**Given data:**
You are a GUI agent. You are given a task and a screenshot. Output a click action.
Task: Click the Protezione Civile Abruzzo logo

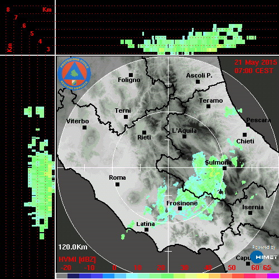[x=74, y=74]
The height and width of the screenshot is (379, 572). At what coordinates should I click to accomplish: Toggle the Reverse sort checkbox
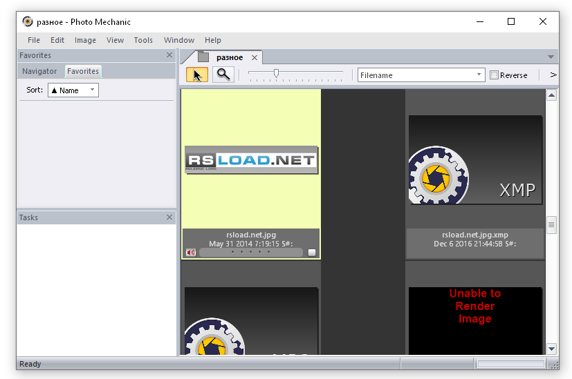(494, 75)
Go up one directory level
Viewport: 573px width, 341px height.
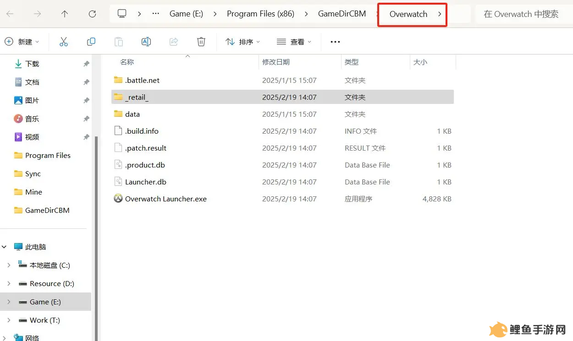[x=65, y=14]
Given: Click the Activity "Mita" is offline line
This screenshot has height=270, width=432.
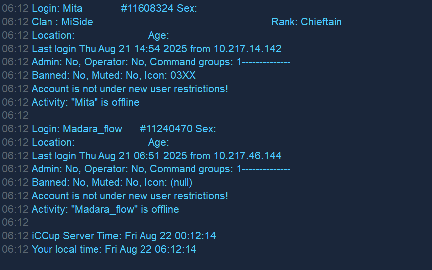Looking at the screenshot, I should pyautogui.click(x=86, y=103).
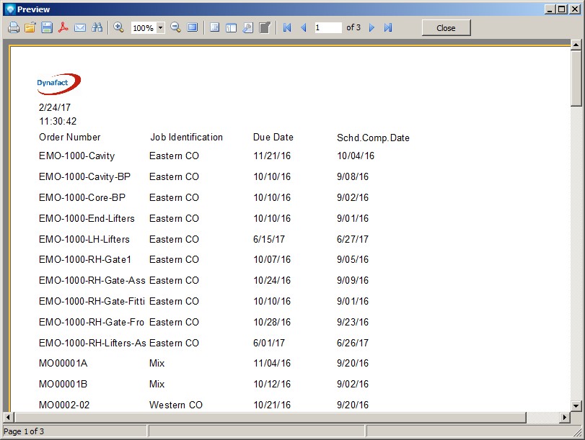
Task: Advance to the next page
Action: click(x=372, y=27)
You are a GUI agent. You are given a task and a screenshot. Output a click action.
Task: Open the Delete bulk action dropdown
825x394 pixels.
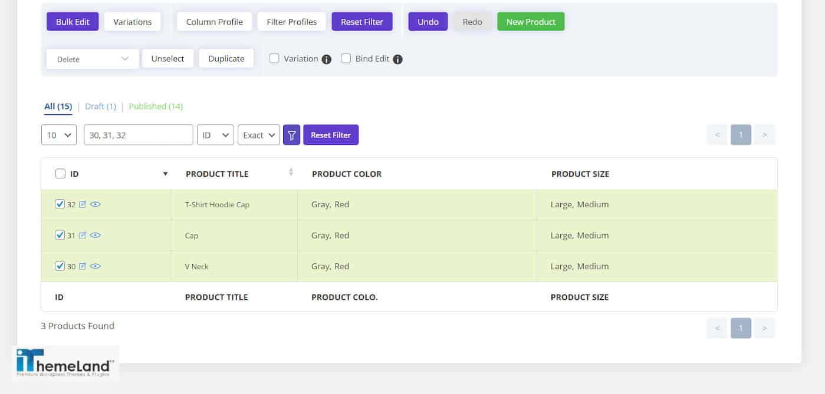[x=92, y=58]
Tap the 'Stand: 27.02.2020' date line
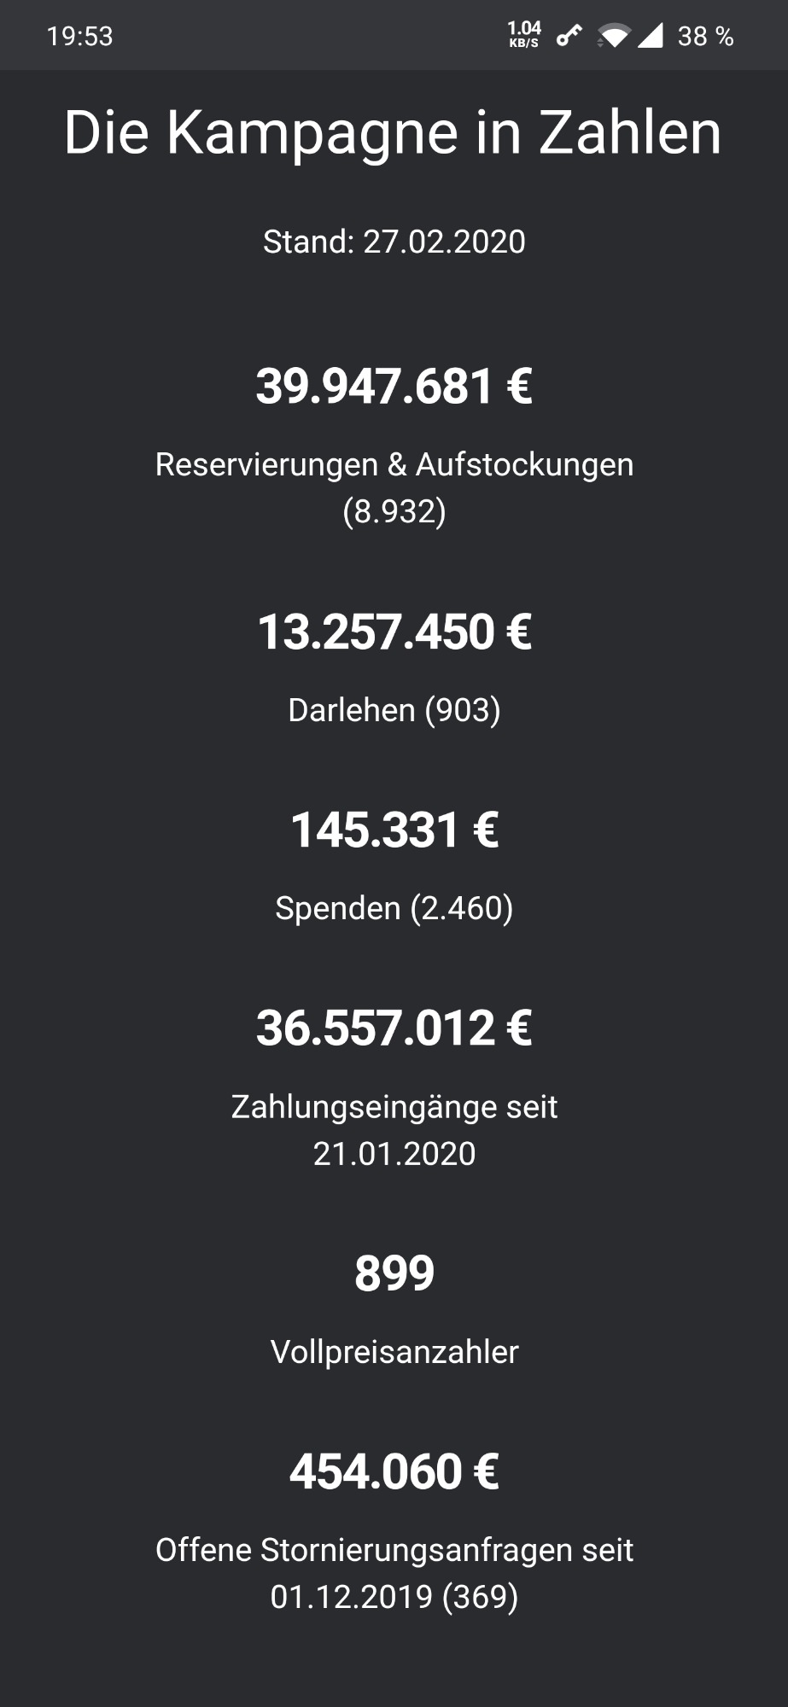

**Task objective:** Repeat the material exactly. Skip the images.

**Completed exercise:**
You are a GUI agent. You are given a task and a screenshot. Output a click action.
Task: Click the Protezione Civile Abruzzo logo

[x=74, y=74]
The height and width of the screenshot is (379, 572). At what coordinates should I click to accomplish: Toggle the Reverse sort checkbox
(494, 75)
Go up one directory level
Viewport: 573px width, 341px height.
[x=65, y=14]
Given: Click the Activity "Mita" is offline line
This screenshot has height=270, width=432.
Looking at the screenshot, I should pyautogui.click(x=86, y=103).
Task: Advance to the next page
Action: click(x=372, y=27)
You are a GUI agent. You are given a task and a screenshot. Output a click action.
Task: Open the Delete bulk action dropdown
825x394 pixels.
[x=92, y=58]
Tap the 'Stand: 27.02.2020' date line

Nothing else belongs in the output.